I would say that the exhibition tries to be a shareable place, and the sea has that same profile, as Carson mentions. Part of it is within us. Establishing a non-hierarchical place, Moldada na escuridão wants viewers to be-with the elements in the space. We too are active agents in the shaping of Canoilas’ place.
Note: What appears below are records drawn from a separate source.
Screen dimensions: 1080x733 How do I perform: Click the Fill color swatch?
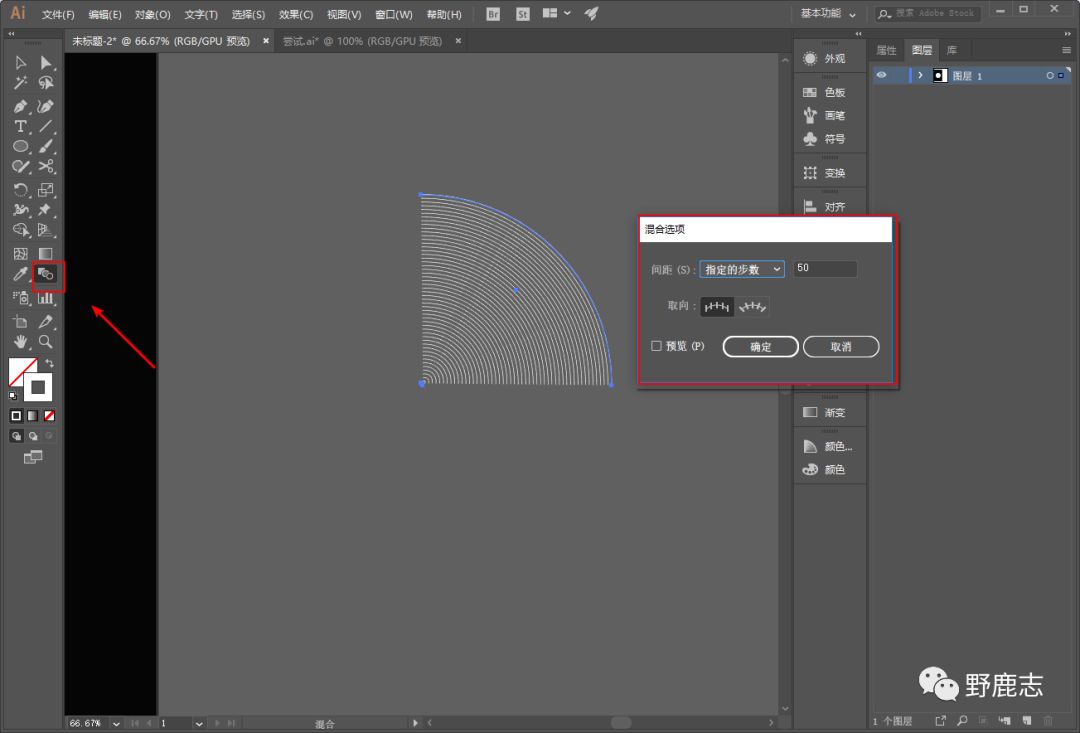click(x=22, y=371)
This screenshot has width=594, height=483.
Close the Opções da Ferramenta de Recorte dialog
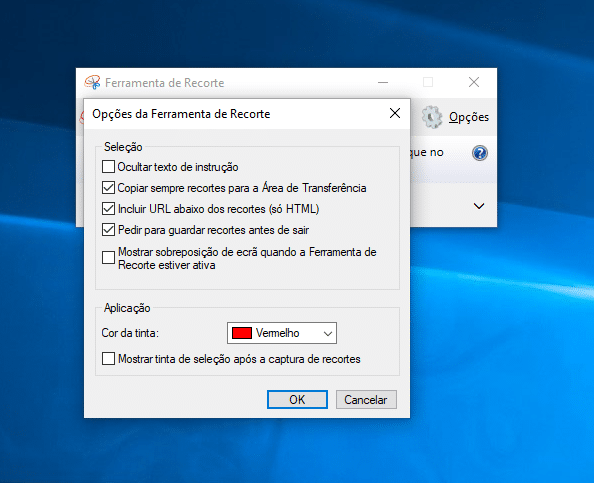(x=395, y=113)
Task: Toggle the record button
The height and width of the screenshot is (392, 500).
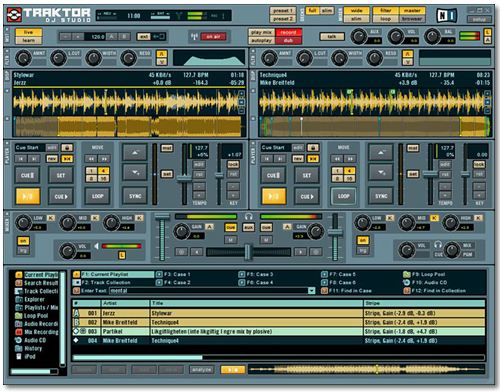Action: 288,32
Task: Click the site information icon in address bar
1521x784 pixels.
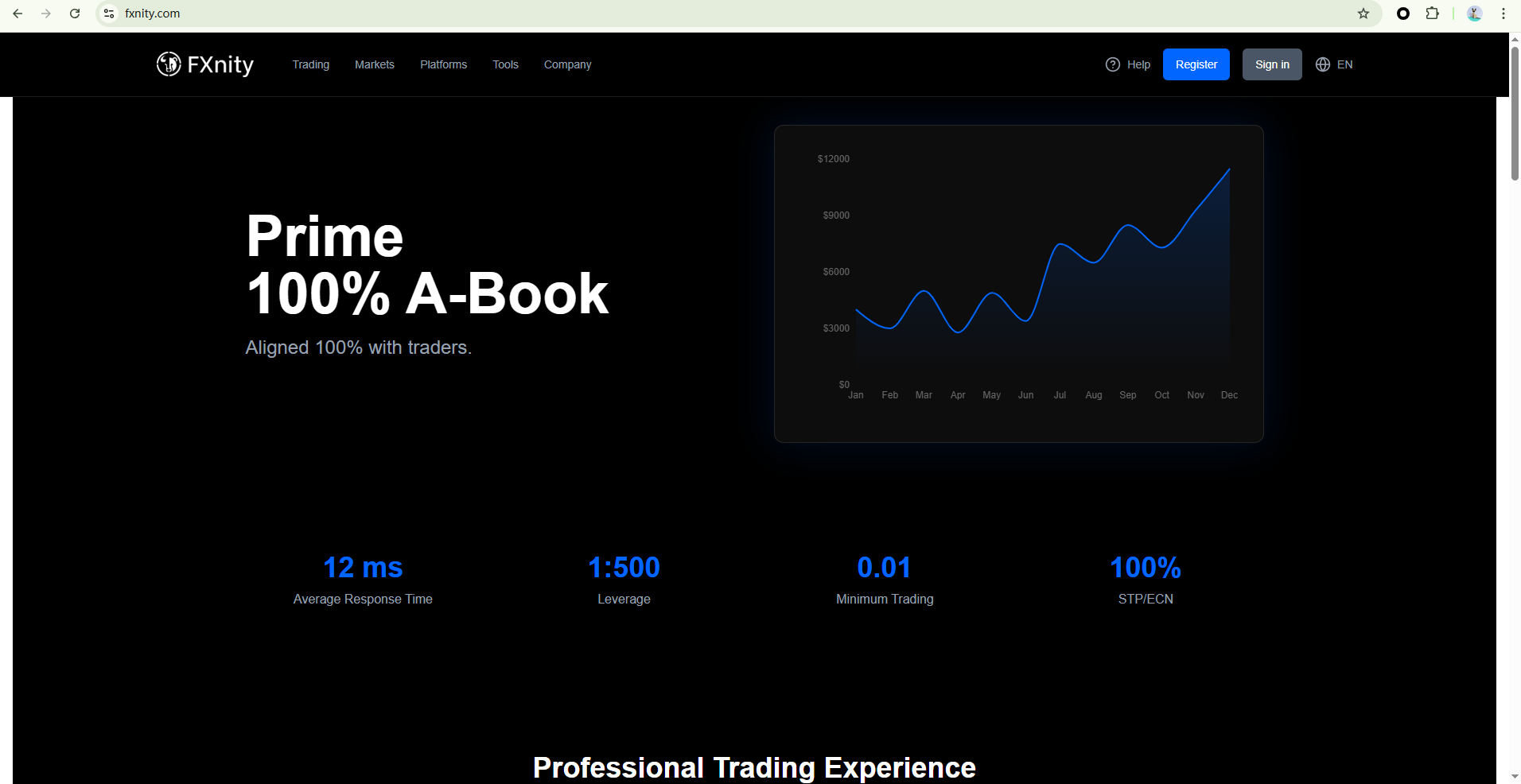Action: point(110,14)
The exhibition Moldada na Escuridão by Hugo Canoilas is at the Calouste Gulbenkian Foundation until May 30.

 

 

[1] The essay by Rachel Carson (1907-1964), American biologist and writer, can be read in the exhibition catalogue, focusing on a chapter of the work The Sea Around Us, de 1950. See Rachel Carson, «The Gray Beginnings» in Hugo Canoilas, Moldada na Escuridão, Calouste Gulbenkian Foundation: Lisbon, 2022

[2] Idem, ibidem, p. 10

[3] The exhibited pieces result from three past moments where Hugo Canoilas explored the ocean: the exhibition at Serralves in 2020, at the Vienna mumok and at the Hamburg Kunstverein in 2021.

[4] At the entrance of the exhibition, works by Susan Hiller, Túlia Saldanha, Fernando Calhau, Ana Hatherly, and René Bertholo are displayed.

[5] See Donna Haraway, Staying with the Trouble: Making Kin in the Chthulucene, Durham: Duke University Press, 2016

[6] I highlight the works by Despret: Living as a Bird, Trad., Helen Morrison, Cambridge: Polity Press, 2021; Autobiographie d’un Poulpe et autres récits d’anticipation, Arles:Actes Sud, 2021; What Would Animals Say If We Asked the Right Questions?, Trad., Brett Buchanan, Minnesota: University of Minnesota Press, 2016

Rita Anuar (Vila Franca de Xira, 1994), is an interdisciplinary researcher, graduated in Communication Sciences, Postgraduate in Philosophy (Aesthetics) and Master in History of Contemporary Art, from the Faculty of Social and Human Sciences of Universidade Nova de Lisboa. She has been part of the research group in Literature, Philosophy and Arts (FCSH / IELT), since 2020. She is interested in the intersections between visual arts, philosophy and literature, indiscipline and wind. Apart from her activity as a researcher, she writes poetry.